Problem requirements: In the data below, find the line containing "This screenshot has width=1568, height=744."; reproduce that line and all subsequent lines exactly, and nothing else.

Exercise data:
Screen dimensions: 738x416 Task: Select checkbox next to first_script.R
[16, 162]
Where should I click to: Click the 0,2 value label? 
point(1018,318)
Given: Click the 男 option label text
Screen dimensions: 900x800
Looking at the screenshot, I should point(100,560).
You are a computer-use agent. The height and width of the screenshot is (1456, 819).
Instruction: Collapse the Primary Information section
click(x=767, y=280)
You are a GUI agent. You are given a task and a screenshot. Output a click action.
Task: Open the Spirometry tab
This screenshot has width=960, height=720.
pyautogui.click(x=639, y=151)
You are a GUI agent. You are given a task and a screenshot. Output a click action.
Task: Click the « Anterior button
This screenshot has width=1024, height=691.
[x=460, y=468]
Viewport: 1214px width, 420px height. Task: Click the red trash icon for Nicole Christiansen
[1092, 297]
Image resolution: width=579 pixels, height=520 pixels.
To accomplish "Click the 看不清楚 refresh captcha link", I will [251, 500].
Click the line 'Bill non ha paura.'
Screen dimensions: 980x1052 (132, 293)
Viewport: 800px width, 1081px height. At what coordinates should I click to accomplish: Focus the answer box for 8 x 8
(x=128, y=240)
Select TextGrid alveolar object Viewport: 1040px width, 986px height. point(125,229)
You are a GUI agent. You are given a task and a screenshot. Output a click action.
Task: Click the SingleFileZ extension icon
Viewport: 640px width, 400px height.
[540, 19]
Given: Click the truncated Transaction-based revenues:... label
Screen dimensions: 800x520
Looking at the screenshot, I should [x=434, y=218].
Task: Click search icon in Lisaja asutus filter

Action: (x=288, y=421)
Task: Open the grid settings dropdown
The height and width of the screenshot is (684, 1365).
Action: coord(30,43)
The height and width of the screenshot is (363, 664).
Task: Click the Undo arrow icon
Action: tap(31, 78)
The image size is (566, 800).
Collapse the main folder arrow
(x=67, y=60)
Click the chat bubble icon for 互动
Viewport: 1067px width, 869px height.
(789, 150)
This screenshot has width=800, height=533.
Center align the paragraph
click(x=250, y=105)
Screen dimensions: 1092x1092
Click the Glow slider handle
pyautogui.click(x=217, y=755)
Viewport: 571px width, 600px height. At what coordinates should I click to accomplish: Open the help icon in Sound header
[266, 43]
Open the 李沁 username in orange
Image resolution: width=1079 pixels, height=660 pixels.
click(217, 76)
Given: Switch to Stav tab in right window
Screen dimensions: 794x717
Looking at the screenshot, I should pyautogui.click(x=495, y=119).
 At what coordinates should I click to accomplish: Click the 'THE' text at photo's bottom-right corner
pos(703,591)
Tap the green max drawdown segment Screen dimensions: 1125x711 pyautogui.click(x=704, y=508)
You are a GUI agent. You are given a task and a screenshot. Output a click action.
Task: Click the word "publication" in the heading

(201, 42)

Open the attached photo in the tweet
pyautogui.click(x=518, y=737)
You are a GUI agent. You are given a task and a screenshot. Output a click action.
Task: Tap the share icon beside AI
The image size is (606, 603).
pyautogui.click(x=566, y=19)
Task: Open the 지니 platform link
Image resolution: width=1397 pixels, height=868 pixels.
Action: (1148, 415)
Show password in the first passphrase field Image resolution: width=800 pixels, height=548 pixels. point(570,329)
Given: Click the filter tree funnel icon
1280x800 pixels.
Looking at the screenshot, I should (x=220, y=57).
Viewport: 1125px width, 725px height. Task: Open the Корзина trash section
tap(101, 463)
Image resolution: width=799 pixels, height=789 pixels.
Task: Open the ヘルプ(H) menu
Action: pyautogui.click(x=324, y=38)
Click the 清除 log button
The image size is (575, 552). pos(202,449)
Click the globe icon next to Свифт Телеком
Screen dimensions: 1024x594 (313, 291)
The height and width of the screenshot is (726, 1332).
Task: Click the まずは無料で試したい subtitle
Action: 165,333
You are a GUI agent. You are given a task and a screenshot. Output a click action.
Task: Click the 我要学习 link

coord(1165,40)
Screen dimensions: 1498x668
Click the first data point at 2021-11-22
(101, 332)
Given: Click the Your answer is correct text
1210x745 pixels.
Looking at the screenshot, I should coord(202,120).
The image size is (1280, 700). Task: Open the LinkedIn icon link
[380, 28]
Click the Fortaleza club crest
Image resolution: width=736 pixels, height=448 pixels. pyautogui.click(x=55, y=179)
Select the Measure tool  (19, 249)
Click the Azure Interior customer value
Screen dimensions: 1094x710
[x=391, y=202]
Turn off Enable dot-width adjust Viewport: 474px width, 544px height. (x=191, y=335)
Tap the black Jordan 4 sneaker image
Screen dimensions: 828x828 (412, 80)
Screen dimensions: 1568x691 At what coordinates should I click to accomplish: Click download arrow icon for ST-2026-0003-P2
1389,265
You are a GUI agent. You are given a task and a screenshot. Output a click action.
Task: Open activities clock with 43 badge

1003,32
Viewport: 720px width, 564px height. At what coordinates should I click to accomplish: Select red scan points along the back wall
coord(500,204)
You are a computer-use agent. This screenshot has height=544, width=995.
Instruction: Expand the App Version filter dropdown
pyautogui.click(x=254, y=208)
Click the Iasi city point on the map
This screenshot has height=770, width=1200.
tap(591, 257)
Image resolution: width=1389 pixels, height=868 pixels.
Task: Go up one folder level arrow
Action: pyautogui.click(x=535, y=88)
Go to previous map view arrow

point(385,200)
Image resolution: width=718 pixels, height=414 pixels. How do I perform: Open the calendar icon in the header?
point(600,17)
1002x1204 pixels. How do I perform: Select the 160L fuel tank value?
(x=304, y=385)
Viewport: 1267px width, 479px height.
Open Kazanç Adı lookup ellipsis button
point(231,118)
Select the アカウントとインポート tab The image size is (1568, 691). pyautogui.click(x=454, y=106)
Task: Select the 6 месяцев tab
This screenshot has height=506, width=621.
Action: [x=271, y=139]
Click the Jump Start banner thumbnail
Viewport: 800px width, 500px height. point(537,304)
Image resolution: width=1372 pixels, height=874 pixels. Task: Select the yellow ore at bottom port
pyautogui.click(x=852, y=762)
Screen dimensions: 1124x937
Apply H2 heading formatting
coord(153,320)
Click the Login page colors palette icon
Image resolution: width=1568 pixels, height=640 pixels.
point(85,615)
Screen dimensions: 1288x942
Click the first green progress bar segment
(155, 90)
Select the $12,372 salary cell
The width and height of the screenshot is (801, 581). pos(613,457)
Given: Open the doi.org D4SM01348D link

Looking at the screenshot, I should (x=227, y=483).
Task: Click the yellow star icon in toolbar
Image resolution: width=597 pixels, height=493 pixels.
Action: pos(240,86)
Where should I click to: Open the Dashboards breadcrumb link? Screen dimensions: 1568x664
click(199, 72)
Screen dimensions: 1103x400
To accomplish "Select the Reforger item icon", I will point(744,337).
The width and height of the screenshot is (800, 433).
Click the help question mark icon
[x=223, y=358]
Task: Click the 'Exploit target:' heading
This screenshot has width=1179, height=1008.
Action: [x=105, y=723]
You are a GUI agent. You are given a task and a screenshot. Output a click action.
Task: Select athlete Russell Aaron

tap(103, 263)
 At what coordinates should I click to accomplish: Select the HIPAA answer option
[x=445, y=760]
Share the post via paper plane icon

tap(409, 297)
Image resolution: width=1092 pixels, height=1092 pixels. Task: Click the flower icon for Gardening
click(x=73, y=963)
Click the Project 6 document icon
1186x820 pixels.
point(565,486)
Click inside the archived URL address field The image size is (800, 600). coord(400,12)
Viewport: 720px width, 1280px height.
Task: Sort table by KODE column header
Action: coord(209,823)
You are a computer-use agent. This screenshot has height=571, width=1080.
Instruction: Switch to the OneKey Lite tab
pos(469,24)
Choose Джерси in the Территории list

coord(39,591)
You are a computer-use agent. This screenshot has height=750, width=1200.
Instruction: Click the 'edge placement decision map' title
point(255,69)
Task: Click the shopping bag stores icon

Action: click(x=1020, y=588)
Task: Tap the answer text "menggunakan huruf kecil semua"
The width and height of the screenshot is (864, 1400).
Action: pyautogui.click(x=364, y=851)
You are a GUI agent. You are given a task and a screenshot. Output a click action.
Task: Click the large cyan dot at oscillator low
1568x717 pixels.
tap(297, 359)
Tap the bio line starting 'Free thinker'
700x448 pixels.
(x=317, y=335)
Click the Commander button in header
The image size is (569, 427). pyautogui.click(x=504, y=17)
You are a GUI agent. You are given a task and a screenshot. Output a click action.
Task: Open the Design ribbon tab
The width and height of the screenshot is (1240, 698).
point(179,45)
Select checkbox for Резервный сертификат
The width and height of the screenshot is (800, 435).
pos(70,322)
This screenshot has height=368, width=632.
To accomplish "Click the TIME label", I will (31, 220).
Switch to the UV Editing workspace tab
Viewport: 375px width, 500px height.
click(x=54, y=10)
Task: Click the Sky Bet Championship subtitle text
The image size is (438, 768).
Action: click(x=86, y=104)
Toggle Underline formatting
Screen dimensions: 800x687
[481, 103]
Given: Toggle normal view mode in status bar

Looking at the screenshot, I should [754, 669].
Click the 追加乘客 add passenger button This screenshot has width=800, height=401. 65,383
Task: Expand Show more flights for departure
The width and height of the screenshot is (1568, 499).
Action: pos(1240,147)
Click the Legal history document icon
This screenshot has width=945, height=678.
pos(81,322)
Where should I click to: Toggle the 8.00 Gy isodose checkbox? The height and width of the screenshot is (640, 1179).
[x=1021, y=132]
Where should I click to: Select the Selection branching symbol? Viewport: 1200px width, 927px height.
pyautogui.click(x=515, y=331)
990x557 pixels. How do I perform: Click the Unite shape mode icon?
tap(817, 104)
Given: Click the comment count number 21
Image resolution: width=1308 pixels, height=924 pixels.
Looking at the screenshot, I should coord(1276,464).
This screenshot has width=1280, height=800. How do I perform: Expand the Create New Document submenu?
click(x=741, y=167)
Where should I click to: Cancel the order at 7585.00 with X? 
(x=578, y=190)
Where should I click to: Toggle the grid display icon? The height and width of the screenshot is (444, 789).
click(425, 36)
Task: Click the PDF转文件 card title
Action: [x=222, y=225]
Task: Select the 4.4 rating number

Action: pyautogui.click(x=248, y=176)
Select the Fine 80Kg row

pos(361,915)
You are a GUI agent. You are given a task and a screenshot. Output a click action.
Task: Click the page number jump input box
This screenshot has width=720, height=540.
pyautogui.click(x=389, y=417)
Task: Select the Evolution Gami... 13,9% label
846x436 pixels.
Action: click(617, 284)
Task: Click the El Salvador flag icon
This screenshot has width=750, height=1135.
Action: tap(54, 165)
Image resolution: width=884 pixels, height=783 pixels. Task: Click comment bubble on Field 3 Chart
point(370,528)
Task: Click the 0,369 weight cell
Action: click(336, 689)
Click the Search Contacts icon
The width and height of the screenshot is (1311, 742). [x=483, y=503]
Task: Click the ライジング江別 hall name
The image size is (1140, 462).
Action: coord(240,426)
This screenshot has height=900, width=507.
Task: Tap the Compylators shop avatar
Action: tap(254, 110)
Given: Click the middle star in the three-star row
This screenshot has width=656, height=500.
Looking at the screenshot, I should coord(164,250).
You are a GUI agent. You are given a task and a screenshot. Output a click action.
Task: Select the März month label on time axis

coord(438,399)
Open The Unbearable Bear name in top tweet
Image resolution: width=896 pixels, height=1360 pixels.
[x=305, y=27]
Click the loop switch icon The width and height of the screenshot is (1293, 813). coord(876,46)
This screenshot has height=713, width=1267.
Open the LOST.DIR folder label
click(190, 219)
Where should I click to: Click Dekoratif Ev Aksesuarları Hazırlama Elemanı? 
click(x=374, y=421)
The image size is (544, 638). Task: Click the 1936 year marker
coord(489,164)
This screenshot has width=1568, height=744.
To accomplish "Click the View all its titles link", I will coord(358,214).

Task output:
This screenshot has width=1568, height=744.
To accomplish "Click the View all its titles link", I will coord(358,214).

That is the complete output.